Showing that $\{f_n \}$ converges to $f$ is equivalent to $\lim_{n\to \infty} \int_X \frac{|f_n(x)-f(x)|}{1+|f_n(x)-f(x)|}d\mu(x)=0$

You have to assume $\mu(X)<\infty$. Without loss of generality, let $f_n\to 0$ in measure.
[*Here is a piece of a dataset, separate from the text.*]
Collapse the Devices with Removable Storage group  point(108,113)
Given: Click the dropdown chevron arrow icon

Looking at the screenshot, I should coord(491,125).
Then for any $\varepsilon>0$, $\lim_{n\to\infty}\mu(\{x\in X: |f_n(x)|\ge \varepsilon\})=0$. Note that the function $\frac{t}{1+t}$ is increasing for $t>-1$. So $$\int_X\frac{|f_n(x)|}{1+|f_n(x)|}d\mu(x)=\int_{|f_n|\ge\varepsilon}\frac{|f_n(x)|}{1+|f_n(x)|}d\mu(x)+\int_{|f_n|\le\varepsilon}\frac{|f_n(x)|}{1+|f_n(x)|}d\mu(x)\le\int_{|f_n|\ge\varepsilon}1d\mu(x)+\int_{|f_n|\le\varepsilon}\frac{\varepsilon}{1+\varepsilon}d\mu(x)\le \mu({|f_n|\ge\varepsilon})+\frac{\varepsilon}{1+\varepsilon}\mu(X).$$ Thus for $\forall \varepsilon>0$, $$ \overline{\lim}_{n\to\infty}\int_X\frac{|f_n(x)|}{1+|f_n(x)|}d\mu(x)\le \frac{\varepsilon}{1+\varepsilon}\mu(X)$$ and hence $$ \overline{\lim}_{n\to\infty}\int_X\frac{|f_n(x)|}{1+|f_n(x)|}d\mu(x)=0.$$ Conversely, note, for $\forall\varepsilon>0$, \begin{eqnarray*} \int_X\frac{|f_n(x)|}{1+|f_n(x)|}d\mu(x)&=&\int_{|f_n|\ge\varepsilon}\frac{|f_n(x)|}{1+|f_n(x)|}d\mu(x)+\int_{|f_n|\le\varepsilon}\frac{|f_n(x)|}{1+|f_n(x)|}d\mu(x)\\ &\ge&\int_{|f_n|\ge\varepsilon}\frac{|f_n(x)|}{1+|f_n(x)|}d\mu(x)\\ &\ge&\int_{|f_n|\ge\varepsilon}\frac{\varepsilon}{1+\varepsilon}d\mu(x)\\ &=&\frac{\varepsilon}{1+\varepsilon}\mu(|f_n|\ge\varepsilon). \end{eqnarray*} Thus if $\lim_{n\to\infty}\int_X\frac{|f_n(x)|}{1+|f_n(x)|}d\mu(x)=0$, then $\lim_{n\to\infty}\mu(|f_n|\ge\varepsilon)=0$ or $f_n\to 0$ in measure.